# [TASK LIST]
1. According to the pain education project update, which university's physiotherapy program is integrating the pain science curriculum?
2. Pick up the pain education project update after its last sentence and extend it in the same informative style.

# [PASSAGE PROVIDED]
Developing Countries Project: Initiative for Improving Pain Education—2019 Recipients Mid-Project Update

Dec 19, 2019

This project provide grants for programs working to improve pain education and practice in developing countries.

The 2019 recipients are hard at work on their initiatives and some updates  

Dr. April Gamble, Wchan Organization for Victims of Human Rights Violations, hosted a training workshop on capacity building in pain science for physiotherapists working with vulnerable populations in the semi-autonomous Kurdistan region of Iraq in November and December 2019. As a result of the training, English, Kurdish Sorani, and Arabic versions of the pain science curriculum and training manual are now available with the goal of free public download available in 2020.  The curriculum is also being integrated into the physiotherapy program at Erbil Polytechnic University.

This training focused on shifting from the biomedical model to the biopsychosocial model and participants were able to see the power of this approach and have committed to changing their treatment methods. In addition, the participants were given the skills to conduct a biopsychosocial assessment of pain with the use of a culturally and contextually appropriate documentation form. Picture below are some of the training participants.

# [EXTRACTED RECORDS]

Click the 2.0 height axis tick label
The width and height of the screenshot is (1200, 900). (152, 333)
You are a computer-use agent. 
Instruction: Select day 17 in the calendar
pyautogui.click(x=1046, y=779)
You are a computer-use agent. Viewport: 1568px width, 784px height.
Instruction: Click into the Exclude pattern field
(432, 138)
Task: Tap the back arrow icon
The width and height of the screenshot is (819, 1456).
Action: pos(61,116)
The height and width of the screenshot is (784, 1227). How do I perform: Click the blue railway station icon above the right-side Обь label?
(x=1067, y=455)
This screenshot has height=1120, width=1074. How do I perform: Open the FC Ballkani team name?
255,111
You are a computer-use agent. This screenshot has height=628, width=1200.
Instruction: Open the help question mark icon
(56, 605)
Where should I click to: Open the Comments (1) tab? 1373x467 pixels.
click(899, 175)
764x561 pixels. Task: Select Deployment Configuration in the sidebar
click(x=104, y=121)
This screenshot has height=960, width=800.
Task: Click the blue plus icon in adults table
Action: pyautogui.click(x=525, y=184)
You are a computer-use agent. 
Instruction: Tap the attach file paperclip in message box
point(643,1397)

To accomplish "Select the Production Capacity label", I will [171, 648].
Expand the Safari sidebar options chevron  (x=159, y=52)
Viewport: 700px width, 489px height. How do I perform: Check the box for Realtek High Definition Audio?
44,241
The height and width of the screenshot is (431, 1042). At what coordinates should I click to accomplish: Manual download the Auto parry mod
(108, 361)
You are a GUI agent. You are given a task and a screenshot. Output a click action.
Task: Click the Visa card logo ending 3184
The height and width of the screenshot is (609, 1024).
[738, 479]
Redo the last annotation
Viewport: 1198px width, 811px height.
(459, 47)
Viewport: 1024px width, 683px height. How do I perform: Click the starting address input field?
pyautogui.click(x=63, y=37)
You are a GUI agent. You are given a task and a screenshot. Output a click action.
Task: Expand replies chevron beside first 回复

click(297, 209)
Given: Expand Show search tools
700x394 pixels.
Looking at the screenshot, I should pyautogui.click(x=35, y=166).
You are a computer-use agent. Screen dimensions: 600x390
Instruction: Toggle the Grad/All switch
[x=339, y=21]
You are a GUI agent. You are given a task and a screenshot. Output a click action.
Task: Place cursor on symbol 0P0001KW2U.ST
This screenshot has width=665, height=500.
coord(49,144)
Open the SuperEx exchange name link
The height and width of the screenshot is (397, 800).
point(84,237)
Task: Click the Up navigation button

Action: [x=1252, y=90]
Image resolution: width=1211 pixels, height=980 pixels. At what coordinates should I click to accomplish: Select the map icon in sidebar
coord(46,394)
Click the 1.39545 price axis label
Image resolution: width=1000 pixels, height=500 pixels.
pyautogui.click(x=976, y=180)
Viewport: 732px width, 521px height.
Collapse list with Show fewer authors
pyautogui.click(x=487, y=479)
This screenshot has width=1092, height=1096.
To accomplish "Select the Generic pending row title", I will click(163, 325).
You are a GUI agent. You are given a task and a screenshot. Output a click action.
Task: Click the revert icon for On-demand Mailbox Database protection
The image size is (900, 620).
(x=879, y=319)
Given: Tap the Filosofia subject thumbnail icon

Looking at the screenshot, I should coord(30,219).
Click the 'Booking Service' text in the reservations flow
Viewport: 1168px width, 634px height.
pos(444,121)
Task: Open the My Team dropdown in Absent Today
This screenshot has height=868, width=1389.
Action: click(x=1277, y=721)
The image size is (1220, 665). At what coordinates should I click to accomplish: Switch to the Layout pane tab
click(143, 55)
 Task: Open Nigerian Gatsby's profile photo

# [ANSWERS GIVEN]
1. Erbil Polytechnic University.

2.
In Nigeria, the OPUS (Online pain module for Nigerian medical undergraduate students) project has seven potential study sites where students will enroll in an 8-week online learning module about pain management.

In Pakistan, two Basic Certificate Courses on “Objective Pain Assessment in Intensive Care Patients” have been conducted for physicians and nursing staff working in intensive care units across the Sindh province. This initiative is led by Dr. Ali Sarfraz Siddiqui of Aga Khan University.

In South Africa, Annemarie Oberholzer, JellyBeanz, produced the book How to Become a P.I: Pain Investigator into Childhood Pain which available for free download and has been distributed amongst students and staff during workshops and at the Nelson Mandela Children’s Hospital. She has also conducted workshops on the topic which have reached over 200 people so far.

    

In Brazil, preparations are underway for a distance learning program for healthcare professional on treatment of patients with low back pain.

In Uganda, the team from the Palliative Care Education and Research Consortium (PcERC) developed a steering committee to guide the training sessions on improving pain management in pediatric palliative care. To date, three workshops have been conducted for pharmacists and nurses. As a result of the workshops, participants showed improvements in knowledge and self-confidence levels in pain assessment and morphine use.